HPSDR Project

This is my HPSDR transceiver. See www.openhpsdr.org

It is built into an old HP436A power meter enclosure. I made a new front panel for it but retained the original back panel and power transformer. The power transformer is used to power the HPSDR boards.... linear power supply = nice and quiet! 


Below is a pic of the inside.

I have a Mercury, Penelope, Ozy and Atlas board. All were hand assembled. Mercury has been modified to use an external 10MHz ovenized reference oscillator (top right behind BPF assy).

On the right is a metal box containing a set of bandpass filters and on the left is a 48V 3A switching power supply (to power the PA).
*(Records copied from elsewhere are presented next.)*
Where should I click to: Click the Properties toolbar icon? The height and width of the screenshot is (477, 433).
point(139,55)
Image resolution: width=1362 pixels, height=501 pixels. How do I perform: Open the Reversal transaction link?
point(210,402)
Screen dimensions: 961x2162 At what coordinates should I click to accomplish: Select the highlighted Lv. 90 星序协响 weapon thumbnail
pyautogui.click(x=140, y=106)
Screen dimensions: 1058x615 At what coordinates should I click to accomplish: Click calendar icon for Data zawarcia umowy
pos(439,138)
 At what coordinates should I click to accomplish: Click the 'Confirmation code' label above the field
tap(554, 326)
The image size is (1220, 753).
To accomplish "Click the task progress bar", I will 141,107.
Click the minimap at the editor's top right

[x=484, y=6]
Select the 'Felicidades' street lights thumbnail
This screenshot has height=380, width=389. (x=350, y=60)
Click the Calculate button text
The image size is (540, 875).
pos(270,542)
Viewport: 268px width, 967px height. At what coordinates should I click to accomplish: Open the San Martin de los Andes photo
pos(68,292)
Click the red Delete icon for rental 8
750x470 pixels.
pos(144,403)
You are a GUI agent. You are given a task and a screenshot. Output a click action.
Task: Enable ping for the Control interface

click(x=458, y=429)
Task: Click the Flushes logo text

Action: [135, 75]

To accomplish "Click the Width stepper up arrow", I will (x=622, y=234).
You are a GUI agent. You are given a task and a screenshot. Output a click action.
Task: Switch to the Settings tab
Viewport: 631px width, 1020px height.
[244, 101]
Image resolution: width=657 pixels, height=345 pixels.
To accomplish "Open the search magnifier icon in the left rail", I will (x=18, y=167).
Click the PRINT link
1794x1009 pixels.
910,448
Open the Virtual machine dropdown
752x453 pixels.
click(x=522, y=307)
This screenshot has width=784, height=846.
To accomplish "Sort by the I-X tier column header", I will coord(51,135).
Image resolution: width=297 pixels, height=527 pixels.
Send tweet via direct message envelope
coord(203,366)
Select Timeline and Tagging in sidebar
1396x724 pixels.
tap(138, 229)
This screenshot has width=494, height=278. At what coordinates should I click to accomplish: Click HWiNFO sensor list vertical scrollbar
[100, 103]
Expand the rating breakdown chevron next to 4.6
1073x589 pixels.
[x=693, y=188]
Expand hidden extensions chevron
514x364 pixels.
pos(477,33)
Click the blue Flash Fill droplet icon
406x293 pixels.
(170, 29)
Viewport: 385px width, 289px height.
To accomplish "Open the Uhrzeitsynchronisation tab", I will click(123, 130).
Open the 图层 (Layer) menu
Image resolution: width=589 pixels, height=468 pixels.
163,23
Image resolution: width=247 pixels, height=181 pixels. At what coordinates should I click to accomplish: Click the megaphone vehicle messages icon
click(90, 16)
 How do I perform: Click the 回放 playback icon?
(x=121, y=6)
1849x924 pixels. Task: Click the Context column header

This power supply module was quite noisy but I was able to quiet it down considerably by wrapping it in copper tape. Switching spurs are now below the band noise. Since I spend most of my time listening, this supply has its own on-off switch as well. The transformer visible at the bottom is the original HP transformer that is used to power the HPSDR boards and crystal oven assy. I wanted a linear supply to minimize the chances of RF noise.

The fan in the bottom ensures air circulation within the unit. A copper strap pulls heat away from the Mercury ADC and also helps hold this board in place.

The Atlas board was pruned down a little to fit in available space.


Here's a pic of the BPF assy. I designed this board a few yrs ago for my homebrew SDR1000. I've loaded BPF's for 160, 80, 40, 20 and 10. There is also a bypass position and one spare slot for future use. Despite using toroidal inductors, I found these filters were susceptible to noise pickup and so they are mounted inside a shielded enclosure with filtered connections.


The PA (actually this intended to be a driver for a 1KW PA) produces about 25W out from a pair of MRF148's biased in Class A (48V @ 1A ea). It produces a very clean output. The transistors are mounted to an old Pentium processor heatsink and fan assy which provides plenty of cooling (bolted to back). The fan kicks in only when transmitting. These small heatsinks are remarkably efficient and easily capable of dissipating 100W.


You can see the PA below. It is built on a piece of copper clad with cutouts for the transistors. Ferrite size is overkill for this power level - it was built using parts I had on hand.



So far, I am very impressed with the performance of this radio.